When a car breaks down or stops serving a purpose, we often get rid of it either by selling or bringing it to a junkyard. In space, there is no junkyard or seller to take a satellite that is out of commission to another location. Stanford researchers have developed a resolution to that problem in the form of an artificial intelligence (AI) powered navigation system.
Simone D’Amico, Stanford professor of aeronautics and astronautics, has partnered his lab, the Space Rendezvous Lab (SLAB), with the European Space Agency (ESA) to drive the creation of an AI system that will direct a so called space ‘tow truck.’ Together, the organizations are hosting a competition for an AI system that can identify dilapidated satellites and guide repair vessels to refuel, repair, or remove them all without aid from Earth’s assets.

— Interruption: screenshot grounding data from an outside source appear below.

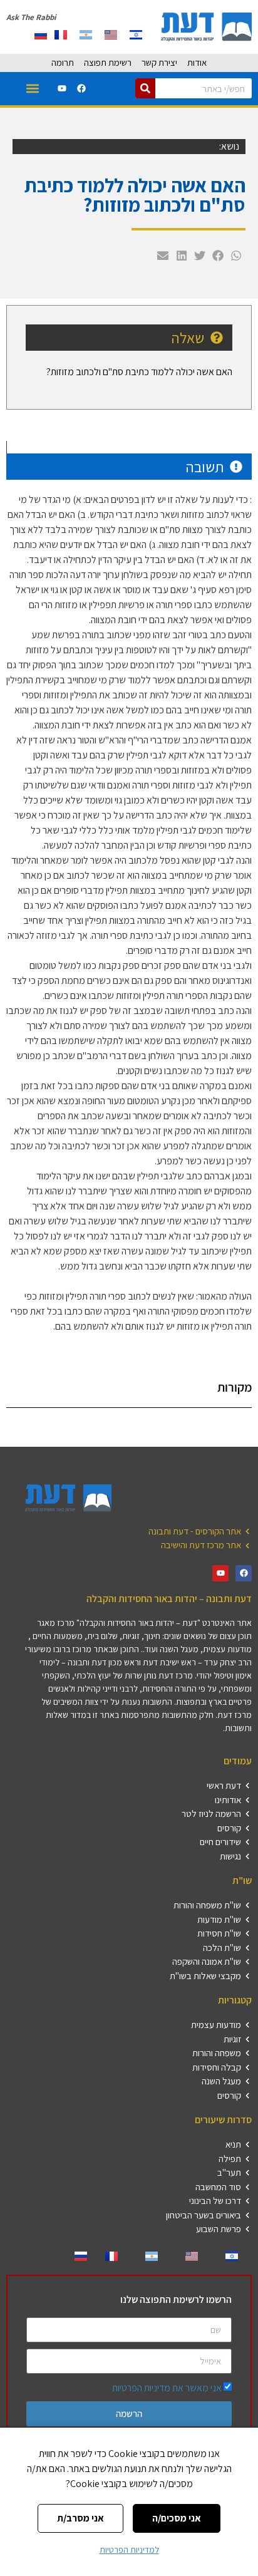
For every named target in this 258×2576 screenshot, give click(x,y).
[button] (32, 88)
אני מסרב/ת (80, 2518)
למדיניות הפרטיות (129, 2549)
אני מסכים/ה (176, 2518)
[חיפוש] (145, 88)
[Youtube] (62, 88)
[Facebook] (81, 88)
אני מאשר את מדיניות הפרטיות (167, 2387)
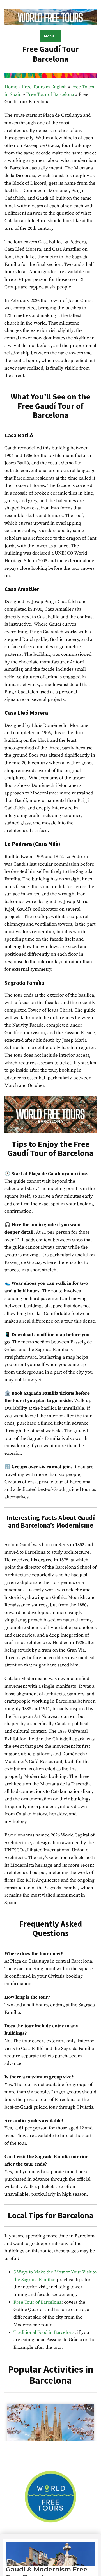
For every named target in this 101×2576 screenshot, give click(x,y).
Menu (52, 35)
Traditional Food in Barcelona (44, 2333)
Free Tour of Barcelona (50, 95)
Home (10, 87)
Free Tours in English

The competition is part of a larger research scope program that D’Amico says will, “feed into his lab’s efforts to develop low-cost navigation systems that future spacecraft will use to maneuver toward distressed satellites or rendezvous with other cooperative satellites.”

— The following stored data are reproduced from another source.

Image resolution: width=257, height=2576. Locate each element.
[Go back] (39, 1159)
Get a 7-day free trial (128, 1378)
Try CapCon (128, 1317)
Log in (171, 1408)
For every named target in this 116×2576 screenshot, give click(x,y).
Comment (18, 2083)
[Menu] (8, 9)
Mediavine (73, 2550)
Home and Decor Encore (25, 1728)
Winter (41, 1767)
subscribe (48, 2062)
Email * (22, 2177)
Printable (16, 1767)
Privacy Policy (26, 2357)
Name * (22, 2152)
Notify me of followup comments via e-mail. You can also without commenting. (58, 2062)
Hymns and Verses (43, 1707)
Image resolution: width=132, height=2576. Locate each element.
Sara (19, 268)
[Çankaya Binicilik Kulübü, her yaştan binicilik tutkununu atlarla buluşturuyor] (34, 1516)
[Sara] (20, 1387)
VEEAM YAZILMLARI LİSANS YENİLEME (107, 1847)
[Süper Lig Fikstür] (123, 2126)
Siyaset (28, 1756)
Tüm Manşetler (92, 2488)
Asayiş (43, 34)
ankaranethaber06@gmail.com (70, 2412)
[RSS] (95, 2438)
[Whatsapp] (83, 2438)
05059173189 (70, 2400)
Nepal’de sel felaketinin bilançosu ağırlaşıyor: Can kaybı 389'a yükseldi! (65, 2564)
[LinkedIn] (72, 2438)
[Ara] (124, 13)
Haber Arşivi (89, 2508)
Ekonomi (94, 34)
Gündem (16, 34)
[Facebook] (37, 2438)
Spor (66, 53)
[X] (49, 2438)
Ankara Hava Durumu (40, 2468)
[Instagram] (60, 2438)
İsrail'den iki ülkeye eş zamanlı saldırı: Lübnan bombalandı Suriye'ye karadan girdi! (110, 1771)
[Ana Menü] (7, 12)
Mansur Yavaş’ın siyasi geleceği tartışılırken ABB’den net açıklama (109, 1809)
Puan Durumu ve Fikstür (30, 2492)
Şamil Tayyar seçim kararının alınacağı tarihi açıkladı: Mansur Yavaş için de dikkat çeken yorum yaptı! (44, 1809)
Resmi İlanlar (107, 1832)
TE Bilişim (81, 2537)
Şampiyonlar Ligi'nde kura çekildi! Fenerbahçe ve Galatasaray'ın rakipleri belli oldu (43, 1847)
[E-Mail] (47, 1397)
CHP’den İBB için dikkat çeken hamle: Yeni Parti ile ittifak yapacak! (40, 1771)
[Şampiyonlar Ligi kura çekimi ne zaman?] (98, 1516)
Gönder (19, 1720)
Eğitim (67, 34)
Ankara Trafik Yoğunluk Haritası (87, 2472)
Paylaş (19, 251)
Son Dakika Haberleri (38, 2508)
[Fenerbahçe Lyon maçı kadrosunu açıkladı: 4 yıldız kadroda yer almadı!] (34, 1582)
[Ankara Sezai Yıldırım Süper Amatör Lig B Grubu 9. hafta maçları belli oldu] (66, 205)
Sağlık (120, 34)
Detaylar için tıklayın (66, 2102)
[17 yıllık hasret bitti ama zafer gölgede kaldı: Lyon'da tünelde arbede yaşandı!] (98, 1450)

Both the navigation system and algorithms are designed to specifically adapt within the constraints of space travel. The research project is set to be integrated in two missions in 2020—the first being Impulse One, a technology demonstration of the space tow truck and the Starling Mission that will demonstrate how a swarm of spacecraft can navigate autonomously. Unlike previous satellite projects, the new missions will employ several nanosatellites, all containing strict limitations for size, weight, power ability, and maneuverability.

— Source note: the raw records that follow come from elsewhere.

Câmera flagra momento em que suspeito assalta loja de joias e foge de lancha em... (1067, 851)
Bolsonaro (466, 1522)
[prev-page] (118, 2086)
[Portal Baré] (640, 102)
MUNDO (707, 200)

“In space, every gram, every electron, every resource must be used to its greatest advantage, especially on small satellites,” says D’Amico. The particular navigation system proposed by D’Amico would be energy-efficient, compact, and inexpensive. To find the derelict satellites, the tow truck will rely on cameras that take gray-scale images, 500 x 500 pixels, to lower data storage and process demand. Processors and AI algorithms that emerge as part of the competition will be incorporated into the repair satellite without ground communication.
A graduate student in D’Amico’s lab, Sumant Sharma, says, “The spacecraft would have to be able to see and think for itself.”
The search for a reliable solution is underway, with machine learning and AI labs from around the world invited to download the images and data from a portal developed by ESA. D’Amico’s lab will then use the contributed work to evaluate and improve the performance of the navigation system already in development by the Stanford researchers.